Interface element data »
---
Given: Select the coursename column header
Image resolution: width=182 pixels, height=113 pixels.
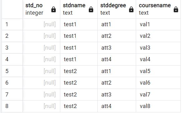Looking at the screenshot, I should (158, 9).
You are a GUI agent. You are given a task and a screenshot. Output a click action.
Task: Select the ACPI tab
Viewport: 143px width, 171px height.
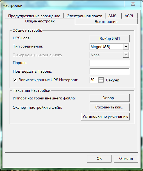pyautogui.click(x=129, y=16)
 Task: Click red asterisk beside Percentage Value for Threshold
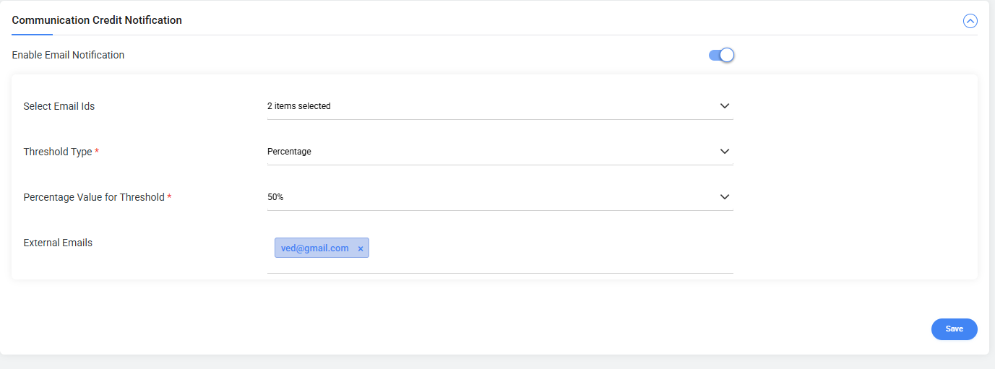coord(169,196)
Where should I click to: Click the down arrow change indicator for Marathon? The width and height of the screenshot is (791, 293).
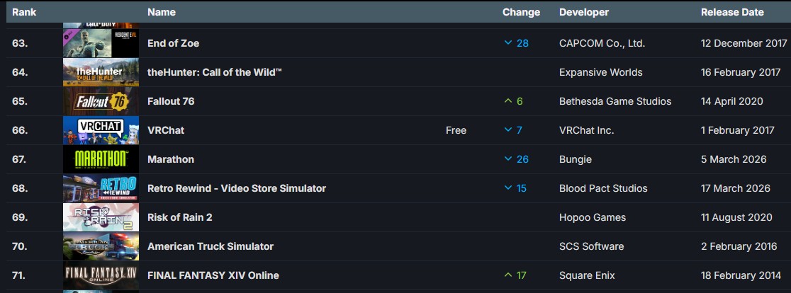508,159
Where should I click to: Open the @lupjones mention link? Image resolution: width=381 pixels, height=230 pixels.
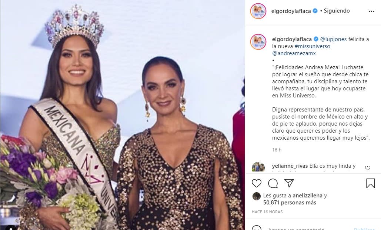[333, 39]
---
What you will do »
Quote every line of text in the data above word for word, leaving out the pictures.

Result for this exercise »
Given: Select the coursename column header
Image resolution: width=182 pixels, height=113 pixels.
Looking at the screenshot, I should (158, 9).
You are a GUI agent. You are given a task and a screenshot. Output a click action.
Task: Select the ACPI tab
Viewport: 143px width, 171px height.
pyautogui.click(x=129, y=16)
 Task: Click red asterisk beside Percentage Value for Threshold
coord(169,196)
Where should I click to: Click the down arrow change indicator for Marathon? The width and height of the screenshot is (791, 293).
508,159
Where should I click to: Open the @lupjones mention link? Image resolution: width=381 pixels, height=230 pixels.
[333, 39]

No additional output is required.